Security Minister Fred Matiangi said lawlessness during recent protests led to his decision to ban gatherings in three main city centres.
"Due to the clear, present and imminent danger of breach of peace, the government notifies the public that, for the time being, we will not allow demonstrations within the central business districts of Nairobi, Mombasa and Kisumu," Matiangi said.
NASA said it would defy the order and protest Friday and all of next week.
The protests have seen hundreds of opposition supporters march through the streets, sometimes burning tyres and clashing with police who have used tear gas to disperse crowds.
"We will continue with our demonstrations as planned across the country.

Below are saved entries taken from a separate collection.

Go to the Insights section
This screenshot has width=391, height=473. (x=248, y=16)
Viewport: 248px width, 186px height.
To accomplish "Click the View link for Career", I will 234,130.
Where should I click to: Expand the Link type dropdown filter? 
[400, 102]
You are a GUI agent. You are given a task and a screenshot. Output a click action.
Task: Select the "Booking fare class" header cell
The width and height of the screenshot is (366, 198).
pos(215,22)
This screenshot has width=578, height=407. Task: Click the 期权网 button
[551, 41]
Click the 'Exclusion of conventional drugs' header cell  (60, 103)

The law is very clear on peaceful demonstrations," said one of the coalition's leaders Moses Wetangula.
Though relatively small, the protests have caused outsized disruption, forcing shops to close up and deterring some from visiting city centres on demonstration days.
There have also been incidents of pickpocketing and muggings on the edges of the protests.
Matiangi said the protests had resulted in "attacks on police stations, attacks on police officers occasioning grievous bodily harm, serious disruption of normal business, assault on innocent civilians, destruction and looting of property."
He threatened legal action.
"It is the responsibility of the organiser that all participants remain peaceful. The organisers shall be held personally liable for any breach of law during the demonstrations," he said.
Violence in the days following August's vote left at least 37 dead, according to a rights group, with almost all of the victims killed by police, according to a local human rights group.
No deaths have been reported since, however several people were left with gunshot injuries in the western opposition stronghold Kisumu on Wednesday.
- Senate approves election laws -
Odinga said this week that he was withdrawing from the scheduled re-run against President Uhuru Kenyatta whose victory in the original August poll was annulled last month by the Supreme Court citing widespread irregularities.
Odinga said that without fundamental reforms to the Independent Electoral and Boundaries Commission (IEBC), the vote would not be free and fair.
"All indications are that the election scheduled for 26 October will be worse than the previous one," he said, announcing his withdrawal Tuesday.
The IEBC has dismissed most of Odinga's demands and on Wednesday said he had not filled in the appropriate form for withdrawing from the re-run and therefore was still a candidate alongside Kenyatta.
The commission also agreed to add six candidates who contested the original poll after the High Court ruled they should not be excluded.
On Thursday the country's Senate approved a raft of amendments to electoral laws that Odinga has charged will make the "irregularities" cited by the Supreme Court legal.
The new laws will allow manual vote counting to supersede electronically transmitted results and make tally forms count even if there is "a deviation from the requirements of the form".
Among the irregularities noted by the Supreme Court was the number of vote tallying sheets that were unsigned, not stamped, or did not contain watermarks or serial numbers -- despite the fact that one company was hired to print them out.
Kenyatta has said he will sign the amendments into law without hesitation.